**Assigned task**
A word-for-word copy of all entries is required, without images.

[Pixel coordinate grounding data]
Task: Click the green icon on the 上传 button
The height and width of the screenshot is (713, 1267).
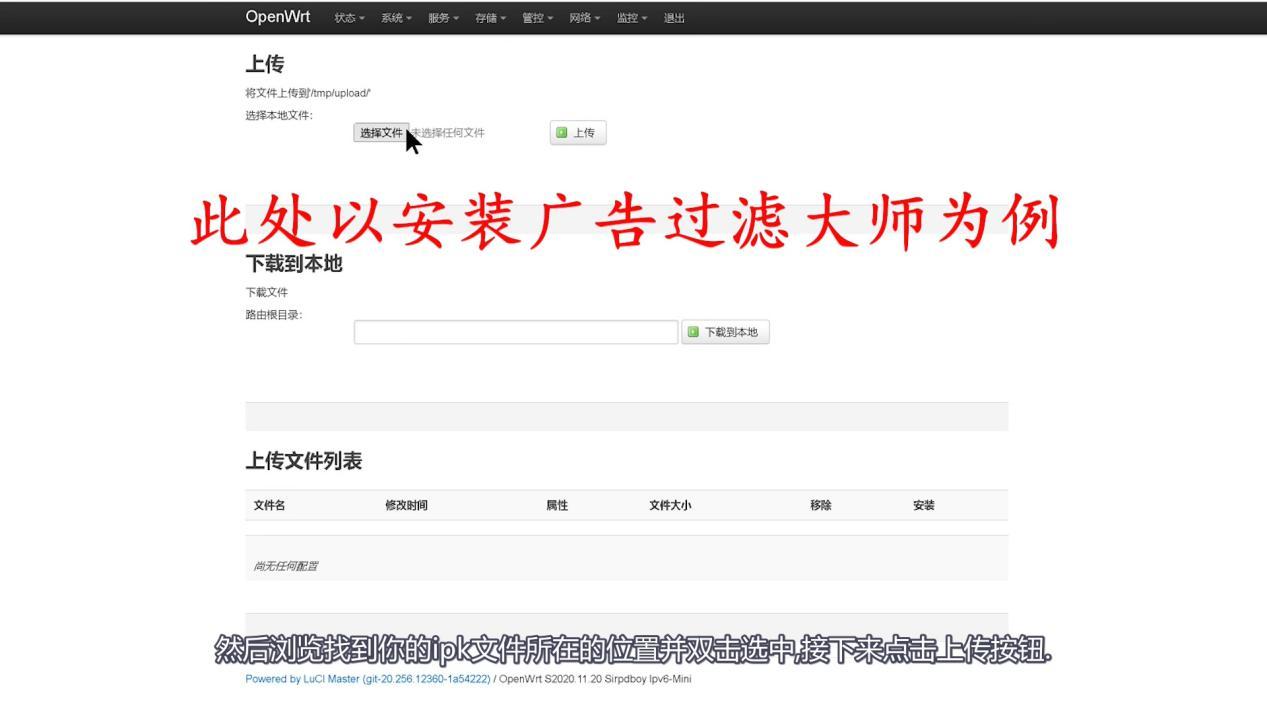Action: point(560,132)
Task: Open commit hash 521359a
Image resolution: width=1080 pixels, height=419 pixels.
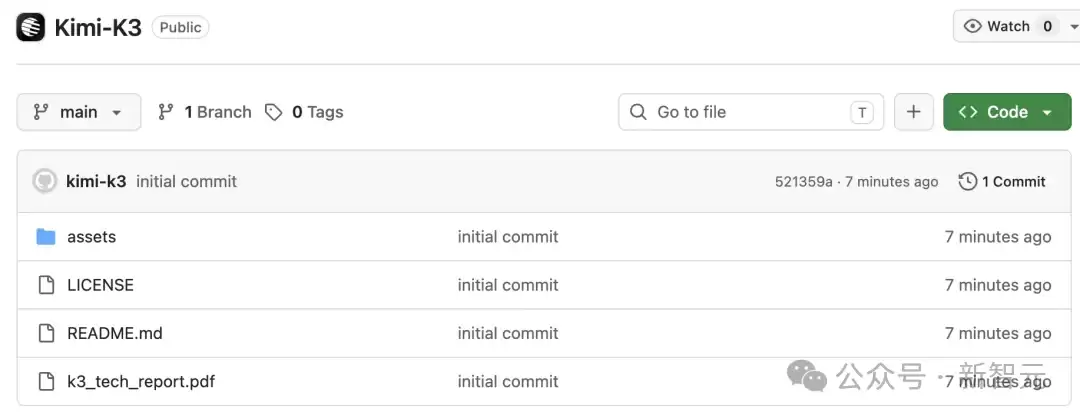Action: [x=803, y=182]
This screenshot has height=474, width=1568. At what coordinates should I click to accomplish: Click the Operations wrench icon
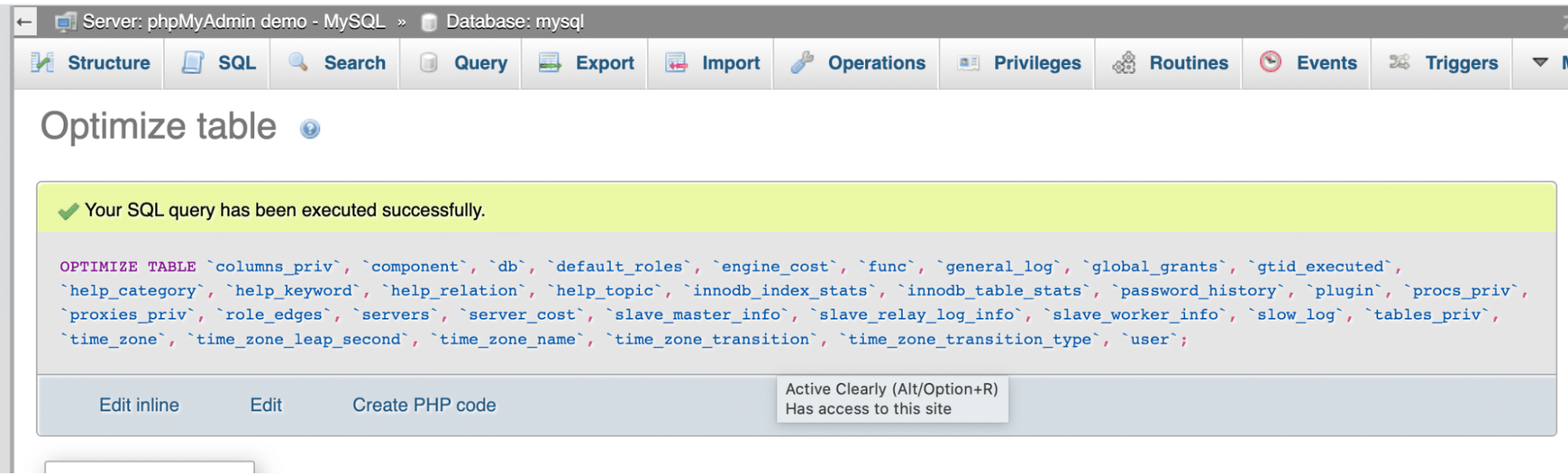point(802,63)
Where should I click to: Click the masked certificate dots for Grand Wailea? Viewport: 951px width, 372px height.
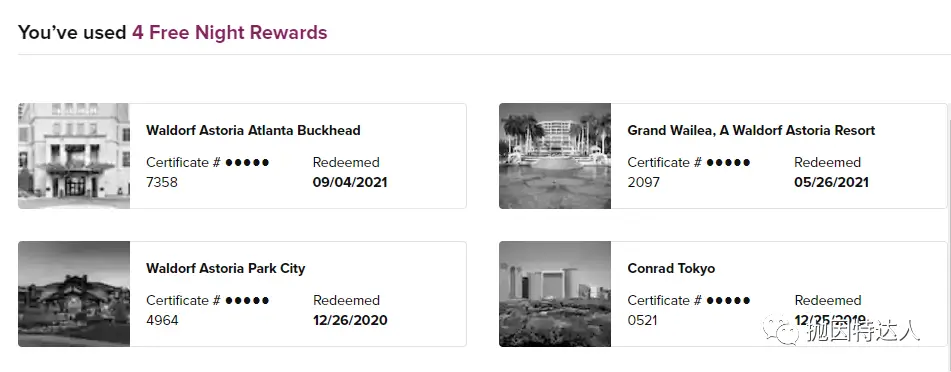(728, 163)
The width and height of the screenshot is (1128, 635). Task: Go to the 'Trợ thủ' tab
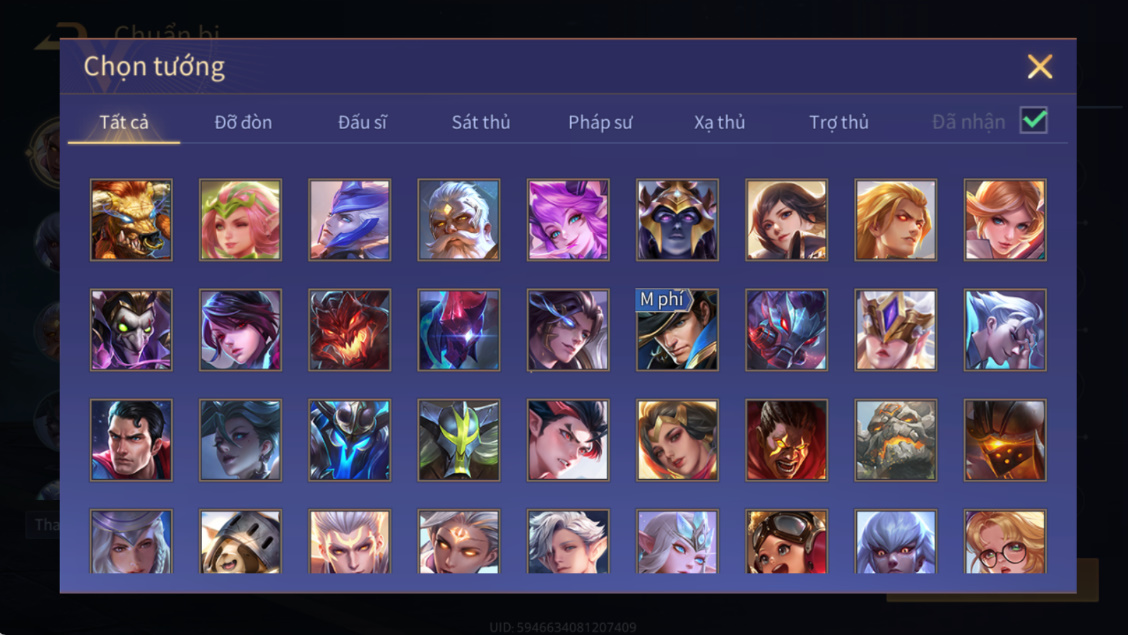839,122
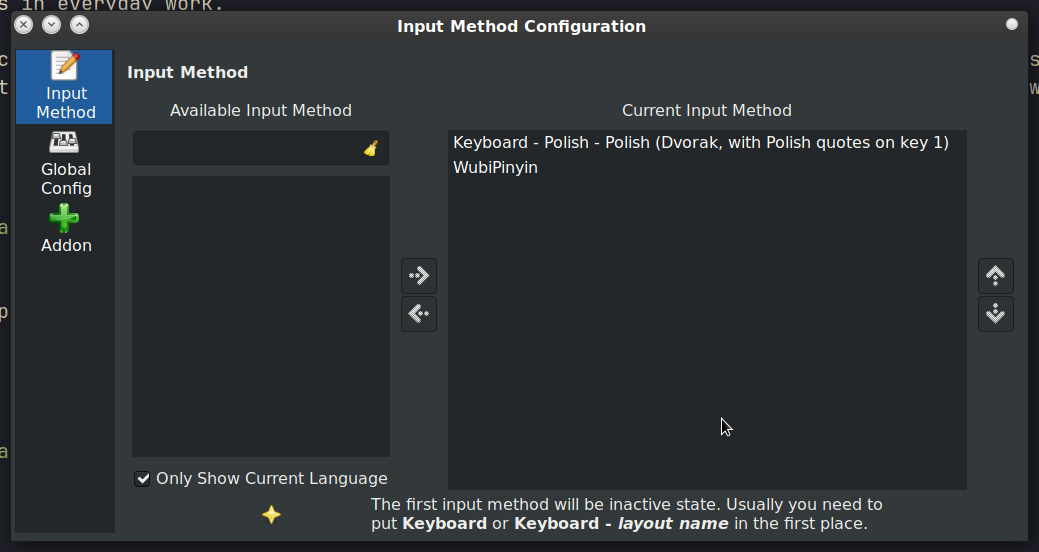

**Task result**
Task: Click the green icon on the 上传 button
The height and width of the screenshot is (713, 1267).
Action: point(560,132)
Task: Open commit hash 521359a
Image resolution: width=1080 pixels, height=419 pixels.
Action: [x=803, y=182]
This screenshot has height=474, width=1568. At what coordinates should I click to accomplish: Click the Operations wrench icon
point(802,63)
Where should I click to: Click the masked certificate dots for Grand Wailea? Viewport: 951px width, 372px height.
(728, 163)
The width and height of the screenshot is (1128, 635). Task: Go to the 'Trợ thủ' tab
839,122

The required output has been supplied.